_Sección del documento_
-- -- --

Efectivamente la noticia salió publicada, con una foto de los sindicados y bajo un titular que rezaba: 'Detenidos los secuestradores de Ingrid Betancourt'. Ni una palabra se decía de que Adaír hubiera desmentido esa información en sus declaraciones. -Desde ayer me andan amenazando, Juan Carlos -me contó Adaír dos días después-. Me tienen asustado. Son voces anónimas. Me dicen: "Te vamos a quebrar por sapo", "te vamos a matar por soplón".

No había pasado una semana cuando en una esquina de los diarios locales salió pequeñito el reportaje de Constanza Vieira sobre cómo Adaír había desmentido al DAS. Inmediatamente las amenazas contra él recrudecieron.

-Ahora sí tengo mucho miedo, Juan Carlos. Me dejan mensajes de muerte en casa de mi hermana, donde mi ex mujer, en mi teléfono celular, en mi negocio. Ayúdame a salir del país por un tiempo, mientras baja la marea.

-- -- --

Un bloque de datos
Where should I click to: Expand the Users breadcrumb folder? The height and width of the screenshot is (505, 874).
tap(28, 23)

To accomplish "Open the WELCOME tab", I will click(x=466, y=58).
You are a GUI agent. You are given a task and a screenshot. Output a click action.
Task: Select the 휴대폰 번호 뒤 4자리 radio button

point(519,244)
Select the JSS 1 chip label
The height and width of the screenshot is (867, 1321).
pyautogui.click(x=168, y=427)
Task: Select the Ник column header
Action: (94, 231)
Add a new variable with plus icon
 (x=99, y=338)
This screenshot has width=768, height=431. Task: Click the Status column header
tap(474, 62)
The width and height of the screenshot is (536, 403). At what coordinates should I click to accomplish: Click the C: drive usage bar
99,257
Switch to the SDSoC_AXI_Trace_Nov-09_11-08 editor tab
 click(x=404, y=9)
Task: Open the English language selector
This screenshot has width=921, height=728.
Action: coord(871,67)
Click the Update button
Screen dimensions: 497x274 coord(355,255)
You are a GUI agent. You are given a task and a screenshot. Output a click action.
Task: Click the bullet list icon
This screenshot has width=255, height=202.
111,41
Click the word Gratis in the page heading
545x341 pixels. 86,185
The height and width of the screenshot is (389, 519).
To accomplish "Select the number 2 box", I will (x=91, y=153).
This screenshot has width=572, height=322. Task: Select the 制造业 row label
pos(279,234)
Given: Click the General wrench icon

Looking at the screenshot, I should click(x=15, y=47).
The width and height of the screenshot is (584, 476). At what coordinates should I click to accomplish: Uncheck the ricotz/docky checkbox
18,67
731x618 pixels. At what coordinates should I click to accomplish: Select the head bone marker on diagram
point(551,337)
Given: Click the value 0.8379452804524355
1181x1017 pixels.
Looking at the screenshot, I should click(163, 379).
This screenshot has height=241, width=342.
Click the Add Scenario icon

-- -- --

_Tus tareas_
[A] Enumera todos los lugares o medios donde, según el fragmento sobre las amenazas a Adaír, le dejan mensajes de muerte.
[B] Según el fragmento sobre las amenazas a Adaír, ¿por qué pide ayuda para salir del país por un tiempo?

_Lista de respuestas_
[A]
- En casa de su hermana
- Donde su ex mujer
- En su teléfono celular
- En su negocio

[B] Adaír dice que tiene mucho miedo porque le dejan mensajes de muerte en casa de su hermana, donde su ex mujer, en su teléfono celular y en su negocio. Quiere irse mientras baja la marea.